- ACTIVITY
Would you please write out the records below exactly as they appear?

-- -- --

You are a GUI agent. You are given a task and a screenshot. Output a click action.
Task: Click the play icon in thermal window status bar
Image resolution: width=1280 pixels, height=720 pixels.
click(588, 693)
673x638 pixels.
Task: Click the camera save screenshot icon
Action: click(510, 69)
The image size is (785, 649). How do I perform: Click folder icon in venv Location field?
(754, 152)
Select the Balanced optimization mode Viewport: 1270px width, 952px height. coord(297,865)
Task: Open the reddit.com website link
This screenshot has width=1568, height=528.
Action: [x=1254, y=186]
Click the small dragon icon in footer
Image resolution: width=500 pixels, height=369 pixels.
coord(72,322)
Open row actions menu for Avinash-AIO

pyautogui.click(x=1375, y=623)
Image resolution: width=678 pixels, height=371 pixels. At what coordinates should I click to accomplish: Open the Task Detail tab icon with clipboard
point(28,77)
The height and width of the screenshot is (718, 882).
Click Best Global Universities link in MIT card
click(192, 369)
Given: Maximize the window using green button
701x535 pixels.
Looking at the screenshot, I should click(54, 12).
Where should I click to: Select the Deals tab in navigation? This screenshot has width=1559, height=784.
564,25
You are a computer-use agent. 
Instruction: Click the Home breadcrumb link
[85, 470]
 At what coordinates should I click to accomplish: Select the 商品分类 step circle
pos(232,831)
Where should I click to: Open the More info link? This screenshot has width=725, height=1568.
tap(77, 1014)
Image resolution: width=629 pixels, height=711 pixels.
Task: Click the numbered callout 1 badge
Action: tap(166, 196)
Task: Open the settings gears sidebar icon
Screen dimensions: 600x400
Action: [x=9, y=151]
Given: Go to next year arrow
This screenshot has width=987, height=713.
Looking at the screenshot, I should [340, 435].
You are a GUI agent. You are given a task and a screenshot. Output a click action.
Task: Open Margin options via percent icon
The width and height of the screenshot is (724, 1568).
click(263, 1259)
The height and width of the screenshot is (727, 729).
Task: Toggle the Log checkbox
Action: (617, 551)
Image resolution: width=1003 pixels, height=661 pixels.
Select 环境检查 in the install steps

-- -- --

- ANSWER SPACE
You are a GUI agent. You are given a task and a screenshot. Output a click action.
Task: Click the play icon in thermal window status bar
Image resolution: width=1280 pixels, height=720 pixels.
click(588, 693)
673x638 pixels.
Task: Click the camera save screenshot icon
Action: click(510, 69)
The image size is (785, 649). How do I perform: Click folder icon in venv Location field?
(754, 152)
Select the Balanced optimization mode Viewport: 1270px width, 952px height. coord(297,865)
Task: Open the reddit.com website link
This screenshot has width=1568, height=528.
Action: [x=1254, y=186]
Click the small dragon icon in footer
Image resolution: width=500 pixels, height=369 pixels.
coord(72,322)
Open row actions menu for Avinash-AIO

pyautogui.click(x=1375, y=623)
Image resolution: width=678 pixels, height=371 pixels. At what coordinates should I click to accomplish: Open the Task Detail tab icon with clipboard
point(28,77)
The height and width of the screenshot is (718, 882).
Click Best Global Universities link in MIT card
click(192, 369)
Given: Maximize the window using green button
701x535 pixels.
Looking at the screenshot, I should click(54, 12).
Where should I click to: Select the Deals tab in navigation? This screenshot has width=1559, height=784.
564,25
You are a computer-use agent. 
Instruction: Click the Home breadcrumb link
[85, 470]
 At what coordinates should I click to accomplish: Select the 商品分类 step circle
pos(232,831)
Where should I click to: Open the More info link? This screenshot has width=725, height=1568.
tap(77, 1014)
Image resolution: width=629 pixels, height=711 pixels.
Task: Click the numbered callout 1 badge
Action: tap(166, 196)
Task: Open the settings gears sidebar icon
Screen dimensions: 600x400
Action: [x=9, y=151]
Given: Go to next year arrow
This screenshot has width=987, height=713.
Looking at the screenshot, I should [340, 435].
You are a GUI agent. You are given a task and a screenshot. Output a click action.
Task: Open Margin options via percent icon
The width and height of the screenshot is (724, 1568).
click(263, 1259)
The height and width of the screenshot is (727, 729).
Task: Toggle the Log checkbox
Action: (617, 551)
Image resolution: width=1003 pixels, height=661 pixels.
Select 环境检查 in the install steps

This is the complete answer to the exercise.